ASSIGNMENT: For each line of the listing that includes the word "pixels", show the whole line.

RECORDS TO PROCESS:

━━━━━━━━━━━━━━━━

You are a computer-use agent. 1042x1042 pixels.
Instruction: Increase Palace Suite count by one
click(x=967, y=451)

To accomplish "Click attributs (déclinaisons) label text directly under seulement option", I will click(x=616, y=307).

━━━━━━━━━━━━━━━━

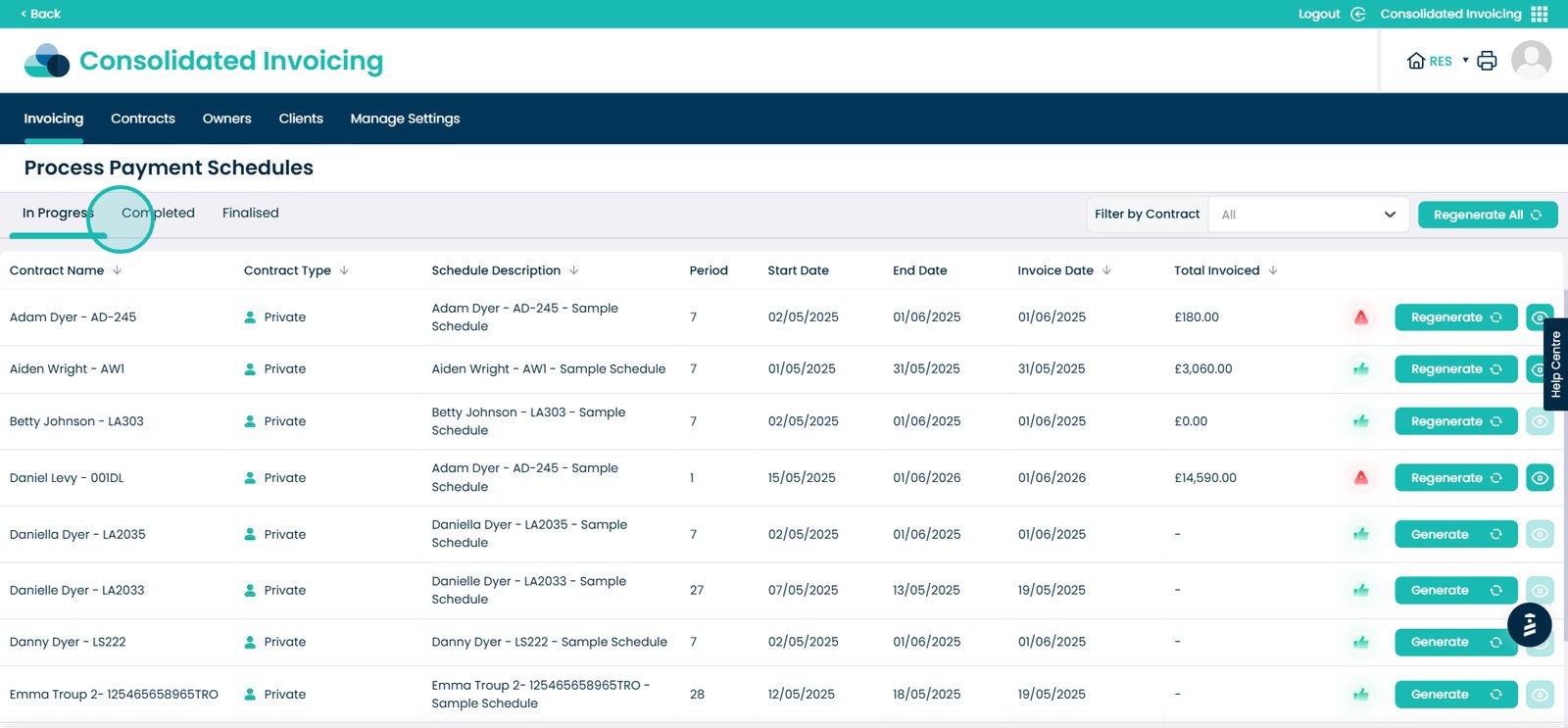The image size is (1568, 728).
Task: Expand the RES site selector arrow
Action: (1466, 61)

━━━━━━━━━━━━━━━━

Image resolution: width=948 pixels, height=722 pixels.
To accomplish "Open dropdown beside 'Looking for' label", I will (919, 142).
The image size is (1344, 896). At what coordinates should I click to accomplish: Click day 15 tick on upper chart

━━━━━━━━━━━━━━━━

ANSWER BELOW:
You are a computer-use agent. 1042x1042 pixels.
Image resolution: width=948 pixels, height=722 pixels.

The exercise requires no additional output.